Her early classes only intensified Rasmusson's need to paint and that need led her to Lyme Academy College of Fine Arts in Connecticut. For nine hours a day Rasmusson fine-tuned her creativity as she learned to communicate with her paintings. Traditional portraits and landscapes took flight beneath her brushes, but when the year ended, everyone's artwork looked far too much alike. Rasmusson left the school with a hunger for her own style, and she found that opportunity at the Dundas Valley School of Art in Canada.
Dundas operated out of an old factory with 27,000 square feet of studio space, providing a unique learning environment she'd not found elsewhere. The first two days at the school were designated for weeding out the students not serious enough to listen to their instructors. More than half the students abandoned their studies, leaving room for the passionate artists to excel in their studies. The instructors at Dundas never displayed their own artwork, so as not to distract the students from finding their own styles. Instructors left the students with assignments at the beginning of each week and returned at the end of the week to critique each work. Gone was the traditional structure of Lyme Academy as Rasmusson found her own voice. She made the switch to abstract and has never regretted it.
Rasmusson's work has evolved over the years as she has merged traditional and abstract in many of her paintings. She even experimented with collage within her designs, but has left that method behind in favor of the depth offered by the base paint she uses now.
"It has more substance to it, it has more depth to it," she says. Her artwork may have more depth but it's also become simpler and yet it's stronger because of the simplicity. "I think it's starting to become me now," she explains. "I'm not using other artist's work as crutches anymore. I think it's really my work now."
House painting brushes are common in the first stages of Rasmusson's work as are her "throw-away brushes" -- ones she's worked so hard on they don't last long. Together they create the perfect base for her abstracts. After the base is finished, Rasmusson works the paintings together, moving from one to another, exploring technique and design as she meets the needs of each piece. There are no preliminary drawings. It just comes together one layer at a time, each determining the next. Like good conversation Rasmusson’'s paintings are dependant on responses -- one layer tells her what the next must hold. As could be expected, there are surprises. The less she analyzes her work, the better her pieces become, presenting a new level of achievement that all her paintings must meet.
Of course, Rasmusson doesn't dwell in her world of artwork alone. She is a wife and mother to two beautiful children. Though she has painted since she finished school, it hasn't always been the family's main source of income. Her husband, Ryan, used to work at a motel, but his hours increased and the couple grew tired of the time he spent away from the family each day. When Rasmusson changed galleries in 2002 and everything she took into the gallery sold within a month, she and Ryan decided that the artwork was paying well enough that they ought to give it a try as their sole source of income. "We just jumped in and did it and we've been doing it ever since," she says.
Five years later the artist is still in awe that she makes money doing something she'd pay to do. "I love going down to the studio. It's a great job," she says. It's also been an interesting transition. "There's always the balancing between Ryan and I between who does what and whose job is whose now, because I'm in the studio." Ryan paints the edges of her canvases, does the paperwork, transports paintings, and manages the business end of art. He also watches the kids while Rasmusson is in the studio.
Shaye, 6, and Braxton, 4, have grown up in art galleries and at art shows. Their home is filled with art and they've embraced it fully. Shaye critiques paintings through the artist's usage of shapes, colors and textures. Braxton recognizes the beauty of the colors and composition of everything around him. "Shaye says she’s going to be an artist, but she also says she's going to be a rock star, so who knows? Braxton hasn't said he wants to be an artist, but shows more interest in it right now," Rasmusson says.

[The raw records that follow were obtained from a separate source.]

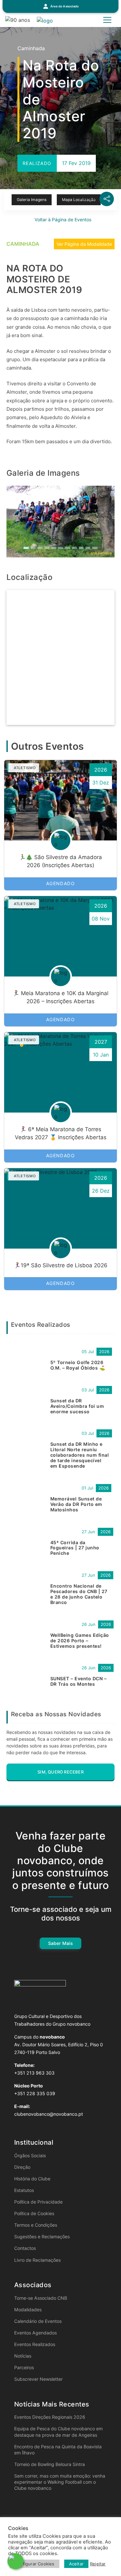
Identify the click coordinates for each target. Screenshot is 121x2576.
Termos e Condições (35, 2225)
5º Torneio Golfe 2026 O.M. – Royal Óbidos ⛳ (77, 1365)
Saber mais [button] (60, 1943)
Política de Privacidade (38, 2202)
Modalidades (28, 2309)
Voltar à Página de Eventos (62, 219)
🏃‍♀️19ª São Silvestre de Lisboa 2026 (60, 1265)
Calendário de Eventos (38, 2321)
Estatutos (24, 2190)
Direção (22, 2167)
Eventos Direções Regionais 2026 (49, 2417)
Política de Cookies (34, 2213)
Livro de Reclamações (37, 2260)
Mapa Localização (79, 199)
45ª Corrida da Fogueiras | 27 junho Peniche (74, 1548)
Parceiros (24, 2367)
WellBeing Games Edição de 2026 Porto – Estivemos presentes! (79, 1640)
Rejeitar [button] (98, 2563)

The children's continued interest has taught Rasmusson the value of including her children in her work. "Sometimes I let them come down and paint on canvases," she says. "They sometimes get to come down and do some under-painting for me." Rasmusson has also used some of their drawings in her work. "They were out drawing on the sidewalk one day and I thought, oh, those are nice lines. I need some of those lines in my paintings."
Her latest body of work has come from that sidewalk chalk and those innocent lines. It's carried over well to canvas as gentle figures with childlike attributes. The feelings communicated by the paintings are serene and comforting. The colors in her work have also changed. "From one body of work to the next, I can see change. I'm always trying to make each body of work better," she says. "There's always something new to explore or some new direction to take or some new paint or color."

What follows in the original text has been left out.